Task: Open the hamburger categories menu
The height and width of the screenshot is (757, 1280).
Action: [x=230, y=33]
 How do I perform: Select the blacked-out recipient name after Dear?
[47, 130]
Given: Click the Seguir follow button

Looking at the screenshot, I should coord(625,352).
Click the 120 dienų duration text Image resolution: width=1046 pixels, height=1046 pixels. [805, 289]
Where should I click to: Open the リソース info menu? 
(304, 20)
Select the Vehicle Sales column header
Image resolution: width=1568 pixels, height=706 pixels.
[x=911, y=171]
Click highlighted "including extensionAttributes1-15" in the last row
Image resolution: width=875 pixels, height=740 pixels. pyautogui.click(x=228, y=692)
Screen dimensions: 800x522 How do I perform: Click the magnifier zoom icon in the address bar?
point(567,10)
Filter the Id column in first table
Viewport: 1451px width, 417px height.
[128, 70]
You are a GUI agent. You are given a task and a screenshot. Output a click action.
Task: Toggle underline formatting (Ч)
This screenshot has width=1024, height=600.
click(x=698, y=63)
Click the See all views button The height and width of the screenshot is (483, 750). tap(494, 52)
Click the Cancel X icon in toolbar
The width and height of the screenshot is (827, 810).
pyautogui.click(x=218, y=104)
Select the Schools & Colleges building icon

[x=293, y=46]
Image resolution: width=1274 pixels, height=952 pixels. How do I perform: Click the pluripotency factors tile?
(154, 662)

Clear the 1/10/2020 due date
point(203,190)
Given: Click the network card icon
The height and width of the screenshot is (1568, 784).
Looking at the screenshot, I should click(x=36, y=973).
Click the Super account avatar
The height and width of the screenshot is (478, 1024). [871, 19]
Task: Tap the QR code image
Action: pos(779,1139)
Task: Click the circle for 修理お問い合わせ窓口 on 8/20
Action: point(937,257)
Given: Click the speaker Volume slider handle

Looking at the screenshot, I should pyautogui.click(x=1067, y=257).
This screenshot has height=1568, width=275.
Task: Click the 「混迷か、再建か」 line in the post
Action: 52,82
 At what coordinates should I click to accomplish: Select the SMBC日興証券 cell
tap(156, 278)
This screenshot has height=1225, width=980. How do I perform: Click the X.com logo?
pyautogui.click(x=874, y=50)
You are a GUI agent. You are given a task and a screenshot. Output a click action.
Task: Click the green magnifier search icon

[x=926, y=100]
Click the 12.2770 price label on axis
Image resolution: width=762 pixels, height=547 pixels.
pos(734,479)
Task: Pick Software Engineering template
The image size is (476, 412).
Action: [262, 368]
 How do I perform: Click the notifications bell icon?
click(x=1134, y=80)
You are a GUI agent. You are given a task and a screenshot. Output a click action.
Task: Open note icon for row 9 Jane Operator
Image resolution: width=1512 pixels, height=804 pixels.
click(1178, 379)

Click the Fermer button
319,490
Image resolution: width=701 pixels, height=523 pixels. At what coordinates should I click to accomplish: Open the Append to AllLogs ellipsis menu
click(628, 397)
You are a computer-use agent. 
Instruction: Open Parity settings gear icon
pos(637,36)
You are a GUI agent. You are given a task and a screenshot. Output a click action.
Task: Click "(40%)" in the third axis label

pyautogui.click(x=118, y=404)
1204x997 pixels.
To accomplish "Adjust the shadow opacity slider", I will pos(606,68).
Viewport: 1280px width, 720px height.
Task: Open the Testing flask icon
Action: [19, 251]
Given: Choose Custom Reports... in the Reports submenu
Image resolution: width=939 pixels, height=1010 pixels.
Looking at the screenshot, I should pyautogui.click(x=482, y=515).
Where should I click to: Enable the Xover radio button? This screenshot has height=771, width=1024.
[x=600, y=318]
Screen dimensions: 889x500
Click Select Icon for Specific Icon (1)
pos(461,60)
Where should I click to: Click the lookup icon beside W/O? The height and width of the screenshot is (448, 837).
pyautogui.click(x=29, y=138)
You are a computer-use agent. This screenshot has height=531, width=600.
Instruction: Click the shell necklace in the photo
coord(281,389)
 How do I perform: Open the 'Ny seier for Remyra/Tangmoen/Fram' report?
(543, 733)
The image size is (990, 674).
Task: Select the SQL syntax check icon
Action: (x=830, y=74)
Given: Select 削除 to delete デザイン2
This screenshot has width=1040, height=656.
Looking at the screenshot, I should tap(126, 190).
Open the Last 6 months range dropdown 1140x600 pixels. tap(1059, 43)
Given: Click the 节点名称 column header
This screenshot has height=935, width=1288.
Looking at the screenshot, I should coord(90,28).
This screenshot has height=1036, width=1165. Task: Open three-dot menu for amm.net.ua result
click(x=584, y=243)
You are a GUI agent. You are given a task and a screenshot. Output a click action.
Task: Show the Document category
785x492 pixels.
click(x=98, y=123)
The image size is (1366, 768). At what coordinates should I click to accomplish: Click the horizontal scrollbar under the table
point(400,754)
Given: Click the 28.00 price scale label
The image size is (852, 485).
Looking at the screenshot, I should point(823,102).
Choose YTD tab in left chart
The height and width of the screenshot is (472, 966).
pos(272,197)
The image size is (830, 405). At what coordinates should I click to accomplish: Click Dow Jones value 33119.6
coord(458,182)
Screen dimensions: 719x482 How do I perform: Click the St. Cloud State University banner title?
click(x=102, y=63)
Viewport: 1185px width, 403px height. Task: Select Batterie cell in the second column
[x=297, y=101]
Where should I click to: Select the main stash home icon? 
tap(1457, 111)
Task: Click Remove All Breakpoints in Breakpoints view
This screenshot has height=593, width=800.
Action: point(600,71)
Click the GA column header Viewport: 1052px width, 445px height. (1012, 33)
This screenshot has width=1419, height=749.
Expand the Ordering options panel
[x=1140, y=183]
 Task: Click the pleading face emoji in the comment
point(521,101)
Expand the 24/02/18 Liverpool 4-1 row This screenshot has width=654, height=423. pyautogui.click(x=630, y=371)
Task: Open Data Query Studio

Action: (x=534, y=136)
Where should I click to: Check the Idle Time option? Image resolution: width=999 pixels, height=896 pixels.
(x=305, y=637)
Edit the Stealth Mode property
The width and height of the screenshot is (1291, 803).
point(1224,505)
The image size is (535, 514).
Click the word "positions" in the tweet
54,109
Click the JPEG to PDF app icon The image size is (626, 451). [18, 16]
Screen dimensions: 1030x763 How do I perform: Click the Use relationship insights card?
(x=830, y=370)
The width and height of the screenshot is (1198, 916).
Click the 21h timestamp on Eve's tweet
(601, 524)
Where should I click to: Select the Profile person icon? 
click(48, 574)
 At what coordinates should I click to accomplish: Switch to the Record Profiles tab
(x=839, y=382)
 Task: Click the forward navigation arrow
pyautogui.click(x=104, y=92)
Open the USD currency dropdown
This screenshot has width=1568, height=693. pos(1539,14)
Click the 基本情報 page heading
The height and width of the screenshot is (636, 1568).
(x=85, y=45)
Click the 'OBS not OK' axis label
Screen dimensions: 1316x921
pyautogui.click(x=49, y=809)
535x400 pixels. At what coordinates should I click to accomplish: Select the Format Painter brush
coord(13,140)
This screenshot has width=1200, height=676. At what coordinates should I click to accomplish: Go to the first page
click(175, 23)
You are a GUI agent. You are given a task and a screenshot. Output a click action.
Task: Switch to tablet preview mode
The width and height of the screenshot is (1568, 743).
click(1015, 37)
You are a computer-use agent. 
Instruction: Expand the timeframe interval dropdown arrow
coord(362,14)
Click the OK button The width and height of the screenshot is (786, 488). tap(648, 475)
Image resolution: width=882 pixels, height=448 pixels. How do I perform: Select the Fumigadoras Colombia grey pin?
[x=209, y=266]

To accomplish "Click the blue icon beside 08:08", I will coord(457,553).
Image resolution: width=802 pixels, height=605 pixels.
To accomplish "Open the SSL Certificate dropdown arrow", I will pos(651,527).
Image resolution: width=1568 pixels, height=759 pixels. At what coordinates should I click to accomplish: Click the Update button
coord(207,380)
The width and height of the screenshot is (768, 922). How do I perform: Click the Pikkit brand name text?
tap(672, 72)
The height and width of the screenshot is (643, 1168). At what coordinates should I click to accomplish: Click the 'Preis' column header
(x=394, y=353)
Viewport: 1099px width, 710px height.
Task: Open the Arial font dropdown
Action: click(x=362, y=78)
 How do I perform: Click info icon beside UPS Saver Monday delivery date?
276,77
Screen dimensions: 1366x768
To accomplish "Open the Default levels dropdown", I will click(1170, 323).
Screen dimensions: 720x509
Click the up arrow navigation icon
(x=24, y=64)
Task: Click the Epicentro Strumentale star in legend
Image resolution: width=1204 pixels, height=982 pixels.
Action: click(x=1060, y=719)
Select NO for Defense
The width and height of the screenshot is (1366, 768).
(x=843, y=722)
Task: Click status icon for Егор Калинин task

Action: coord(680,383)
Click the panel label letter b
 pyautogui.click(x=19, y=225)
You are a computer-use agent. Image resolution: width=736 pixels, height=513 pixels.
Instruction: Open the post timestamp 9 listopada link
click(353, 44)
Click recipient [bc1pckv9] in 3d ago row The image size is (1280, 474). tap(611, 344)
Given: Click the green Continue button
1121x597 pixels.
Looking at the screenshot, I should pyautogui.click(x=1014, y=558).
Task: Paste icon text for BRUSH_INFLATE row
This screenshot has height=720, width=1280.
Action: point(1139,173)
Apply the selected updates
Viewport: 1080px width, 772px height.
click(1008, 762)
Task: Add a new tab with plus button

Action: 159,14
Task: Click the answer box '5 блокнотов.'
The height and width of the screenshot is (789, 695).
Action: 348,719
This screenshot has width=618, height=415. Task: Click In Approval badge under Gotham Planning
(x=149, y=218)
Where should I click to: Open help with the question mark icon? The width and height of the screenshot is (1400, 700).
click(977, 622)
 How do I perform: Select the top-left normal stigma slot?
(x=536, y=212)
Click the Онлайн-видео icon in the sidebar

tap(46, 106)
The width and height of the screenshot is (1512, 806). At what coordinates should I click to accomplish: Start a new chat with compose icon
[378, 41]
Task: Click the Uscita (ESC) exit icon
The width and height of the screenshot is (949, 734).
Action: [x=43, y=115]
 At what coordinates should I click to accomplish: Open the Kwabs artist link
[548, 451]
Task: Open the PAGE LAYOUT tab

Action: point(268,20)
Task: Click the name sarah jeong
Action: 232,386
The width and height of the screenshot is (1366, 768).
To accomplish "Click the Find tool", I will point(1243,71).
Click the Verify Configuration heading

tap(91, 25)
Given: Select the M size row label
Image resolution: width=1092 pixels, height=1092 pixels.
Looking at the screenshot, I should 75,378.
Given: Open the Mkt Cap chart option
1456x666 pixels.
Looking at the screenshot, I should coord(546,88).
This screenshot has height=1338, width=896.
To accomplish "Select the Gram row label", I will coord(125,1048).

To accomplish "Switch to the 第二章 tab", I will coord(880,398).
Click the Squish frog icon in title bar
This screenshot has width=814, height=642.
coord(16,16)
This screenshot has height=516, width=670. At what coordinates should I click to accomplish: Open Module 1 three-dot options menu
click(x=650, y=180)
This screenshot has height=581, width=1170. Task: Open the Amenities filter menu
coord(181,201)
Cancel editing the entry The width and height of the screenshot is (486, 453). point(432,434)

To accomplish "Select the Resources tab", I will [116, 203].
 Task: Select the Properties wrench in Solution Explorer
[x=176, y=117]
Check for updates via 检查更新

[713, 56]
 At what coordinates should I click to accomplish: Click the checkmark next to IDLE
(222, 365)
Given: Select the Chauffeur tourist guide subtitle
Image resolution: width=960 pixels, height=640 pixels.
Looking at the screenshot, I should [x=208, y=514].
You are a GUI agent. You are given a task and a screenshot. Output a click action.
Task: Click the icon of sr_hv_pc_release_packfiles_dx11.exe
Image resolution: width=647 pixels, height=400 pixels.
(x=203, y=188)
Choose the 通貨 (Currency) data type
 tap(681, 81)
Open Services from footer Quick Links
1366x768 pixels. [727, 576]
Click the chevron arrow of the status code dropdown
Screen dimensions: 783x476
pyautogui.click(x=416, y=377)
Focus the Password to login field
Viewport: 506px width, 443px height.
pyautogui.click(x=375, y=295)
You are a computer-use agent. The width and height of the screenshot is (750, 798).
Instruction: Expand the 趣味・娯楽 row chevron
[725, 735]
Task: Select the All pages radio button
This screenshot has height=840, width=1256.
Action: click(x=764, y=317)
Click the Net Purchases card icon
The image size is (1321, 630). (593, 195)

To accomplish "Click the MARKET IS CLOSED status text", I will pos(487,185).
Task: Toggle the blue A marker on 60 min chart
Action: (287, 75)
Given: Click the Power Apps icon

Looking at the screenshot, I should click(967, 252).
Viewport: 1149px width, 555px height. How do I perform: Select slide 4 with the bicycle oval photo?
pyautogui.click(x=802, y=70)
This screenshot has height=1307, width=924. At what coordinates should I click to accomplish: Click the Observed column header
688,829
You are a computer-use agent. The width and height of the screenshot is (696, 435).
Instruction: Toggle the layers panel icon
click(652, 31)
★ ★ ★ ★ ★ ★ ★
REQUIRED WORK >> The listing above holds a line with "The height and width of the screenshot is (472, 966)." and a line with "Task: Click Remove". Print the stretch from the first through the second, exactly and alone.

EXERCISE OUTPUT >>
The height and width of the screenshot is (472, 966).
pos(272,197)
The image size is (830, 405). At what coordinates should I click to accomplish: Click Dow Jones value 33119.6
coord(458,182)
Screen dimensions: 719x482 How do I perform: Click the St. Cloud State University banner title?
click(x=102, y=63)
Viewport: 1185px width, 403px height. Task: Select Batterie cell in the second column
[x=297, y=101]
Where should I click to: Select the main stash home icon? 
tap(1457, 111)
Task: Click Remove All Breakpoints in Breakpoints view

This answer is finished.